Aim A
In the press release, where did Matt Ballou earn his Master of Fine Arts degree?
Aim B
Quote the part of the press release that opens with the words containing "Ballou is an" and closes with "Association in 2012.".
START Text section
Columbia artist Matt Ballou to exhibit at WWU

10/31/2012 Mary Ann Beahon
FOR IMMEDIATE RELEASE (573) 592-1127

 

Artist Matt Ballou’s paintings and drawings will be featured in William Woods University’s Mildred M. Cox Gallery Nov. 16 through Dec. 16. The opening reception will be from 4:30 to 6 p.m. Nov. 30.

Ballou is an artist and writer living in Columbia with his wife and daughter. He is an assistant teaching professor at the University of Missouri, where he has taught for the past five years. He was a finalist for the 2011 Ruminate Visual Art Prize and he earned the Outstanding Graduate Faculty Award from the University of Missouri Graduate Student Association in 2012.
 
He earned his Bachelor of Fine Arts degree in painting and drawing at the School of the Art Institute of Chicago in 2001 and his Master of Fine Arts degree in painting from Indiana University in 2005.
END Text section
START Listed entries
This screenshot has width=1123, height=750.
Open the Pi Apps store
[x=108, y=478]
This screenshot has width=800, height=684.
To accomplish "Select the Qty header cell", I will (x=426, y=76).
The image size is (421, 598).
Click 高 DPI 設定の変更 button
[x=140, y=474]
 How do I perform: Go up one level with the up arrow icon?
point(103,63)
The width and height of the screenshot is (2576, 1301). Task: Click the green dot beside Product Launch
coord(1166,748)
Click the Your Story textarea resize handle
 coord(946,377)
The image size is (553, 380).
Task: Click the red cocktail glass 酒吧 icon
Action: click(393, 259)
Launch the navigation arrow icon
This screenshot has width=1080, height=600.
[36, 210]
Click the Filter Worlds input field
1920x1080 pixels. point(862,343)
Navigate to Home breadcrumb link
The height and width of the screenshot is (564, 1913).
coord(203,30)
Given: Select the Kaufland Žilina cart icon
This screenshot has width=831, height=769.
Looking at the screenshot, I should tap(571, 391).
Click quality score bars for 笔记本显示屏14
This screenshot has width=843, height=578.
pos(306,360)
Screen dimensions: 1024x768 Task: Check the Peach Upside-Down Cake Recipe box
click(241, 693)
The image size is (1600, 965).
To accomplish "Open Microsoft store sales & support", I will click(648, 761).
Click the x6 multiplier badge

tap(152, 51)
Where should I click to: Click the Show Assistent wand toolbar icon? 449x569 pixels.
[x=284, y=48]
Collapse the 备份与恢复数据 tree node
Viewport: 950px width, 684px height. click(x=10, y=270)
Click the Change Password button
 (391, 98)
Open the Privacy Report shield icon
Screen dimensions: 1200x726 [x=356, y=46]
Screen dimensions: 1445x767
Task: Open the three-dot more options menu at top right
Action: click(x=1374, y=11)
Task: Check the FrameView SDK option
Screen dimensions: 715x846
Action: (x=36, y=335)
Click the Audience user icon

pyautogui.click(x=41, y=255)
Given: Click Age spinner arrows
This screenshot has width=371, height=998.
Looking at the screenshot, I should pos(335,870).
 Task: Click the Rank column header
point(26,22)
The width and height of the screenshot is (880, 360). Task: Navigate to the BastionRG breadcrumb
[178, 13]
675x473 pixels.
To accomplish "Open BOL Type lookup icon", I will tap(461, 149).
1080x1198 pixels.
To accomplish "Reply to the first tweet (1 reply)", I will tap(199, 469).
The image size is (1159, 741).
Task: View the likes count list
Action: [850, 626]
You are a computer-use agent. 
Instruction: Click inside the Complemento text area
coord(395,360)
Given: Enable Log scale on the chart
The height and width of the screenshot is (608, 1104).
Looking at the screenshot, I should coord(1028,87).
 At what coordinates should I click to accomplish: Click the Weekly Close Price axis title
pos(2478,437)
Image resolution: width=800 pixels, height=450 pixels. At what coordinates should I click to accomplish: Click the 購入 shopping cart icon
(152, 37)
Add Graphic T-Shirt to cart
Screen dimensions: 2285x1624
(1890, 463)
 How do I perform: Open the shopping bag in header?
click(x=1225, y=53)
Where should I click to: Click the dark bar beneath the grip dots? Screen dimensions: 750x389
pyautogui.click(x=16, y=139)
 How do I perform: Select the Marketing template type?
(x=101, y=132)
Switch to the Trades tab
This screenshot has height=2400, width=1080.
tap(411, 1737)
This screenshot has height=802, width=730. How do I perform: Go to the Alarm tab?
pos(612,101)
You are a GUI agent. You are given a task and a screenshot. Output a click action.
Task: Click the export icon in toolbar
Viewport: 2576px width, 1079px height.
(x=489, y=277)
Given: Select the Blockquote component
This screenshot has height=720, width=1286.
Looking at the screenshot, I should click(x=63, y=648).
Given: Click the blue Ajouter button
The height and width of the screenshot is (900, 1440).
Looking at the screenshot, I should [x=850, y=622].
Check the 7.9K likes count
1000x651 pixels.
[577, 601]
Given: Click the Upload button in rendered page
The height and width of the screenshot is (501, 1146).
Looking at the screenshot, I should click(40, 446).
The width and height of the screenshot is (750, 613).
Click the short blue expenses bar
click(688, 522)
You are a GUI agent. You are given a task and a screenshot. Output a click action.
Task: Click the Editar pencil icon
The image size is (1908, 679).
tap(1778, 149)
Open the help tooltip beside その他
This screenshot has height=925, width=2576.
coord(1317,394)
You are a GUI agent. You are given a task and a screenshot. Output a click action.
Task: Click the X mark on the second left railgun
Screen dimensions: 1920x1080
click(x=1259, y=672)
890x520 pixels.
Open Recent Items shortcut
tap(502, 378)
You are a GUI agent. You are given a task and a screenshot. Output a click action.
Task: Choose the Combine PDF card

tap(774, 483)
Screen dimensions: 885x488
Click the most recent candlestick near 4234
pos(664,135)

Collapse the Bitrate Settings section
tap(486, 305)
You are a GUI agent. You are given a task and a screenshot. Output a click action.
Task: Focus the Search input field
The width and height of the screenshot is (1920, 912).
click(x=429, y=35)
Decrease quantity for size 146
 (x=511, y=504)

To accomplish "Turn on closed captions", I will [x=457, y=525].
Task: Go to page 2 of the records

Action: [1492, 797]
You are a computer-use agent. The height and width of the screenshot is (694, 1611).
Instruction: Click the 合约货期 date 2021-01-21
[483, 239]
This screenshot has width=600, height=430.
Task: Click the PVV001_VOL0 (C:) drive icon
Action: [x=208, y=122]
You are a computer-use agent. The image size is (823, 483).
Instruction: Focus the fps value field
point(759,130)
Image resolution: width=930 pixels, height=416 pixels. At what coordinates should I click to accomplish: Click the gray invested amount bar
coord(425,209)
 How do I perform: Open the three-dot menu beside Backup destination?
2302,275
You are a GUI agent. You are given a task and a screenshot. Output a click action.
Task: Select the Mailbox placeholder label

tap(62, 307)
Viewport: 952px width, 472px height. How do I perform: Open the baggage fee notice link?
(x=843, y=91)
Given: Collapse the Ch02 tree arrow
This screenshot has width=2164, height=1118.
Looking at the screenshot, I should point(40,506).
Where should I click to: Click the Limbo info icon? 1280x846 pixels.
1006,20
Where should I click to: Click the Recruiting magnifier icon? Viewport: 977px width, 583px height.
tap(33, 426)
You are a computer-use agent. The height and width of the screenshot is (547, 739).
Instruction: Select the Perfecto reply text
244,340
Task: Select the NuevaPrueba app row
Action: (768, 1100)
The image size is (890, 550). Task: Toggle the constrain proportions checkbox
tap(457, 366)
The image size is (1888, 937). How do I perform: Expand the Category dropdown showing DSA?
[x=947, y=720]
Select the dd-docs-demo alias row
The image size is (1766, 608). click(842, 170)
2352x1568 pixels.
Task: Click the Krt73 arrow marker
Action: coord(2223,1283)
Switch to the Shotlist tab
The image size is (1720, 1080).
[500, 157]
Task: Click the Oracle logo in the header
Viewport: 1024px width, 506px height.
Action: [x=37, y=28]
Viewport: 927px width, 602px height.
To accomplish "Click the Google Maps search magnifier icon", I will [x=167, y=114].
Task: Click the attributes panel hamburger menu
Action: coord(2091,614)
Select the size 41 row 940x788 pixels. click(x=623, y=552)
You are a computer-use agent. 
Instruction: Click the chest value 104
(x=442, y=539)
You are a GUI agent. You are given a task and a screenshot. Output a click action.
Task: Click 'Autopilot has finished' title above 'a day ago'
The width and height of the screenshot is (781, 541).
END Listed entries
Exercise result A
Indiana University, in 2005.

Exercise result B
Ballou is an artist and writer living in Columbia with his wife and daughter. He is an assistant teaching professor at the University of Missouri, where he has taught for the past five years. He was a finalist for the 2011 Ruminate Visual Art Prize and he earned the Outstanding Graduate Faculty Award from the University of Missouri Graduate Student Association in 2012.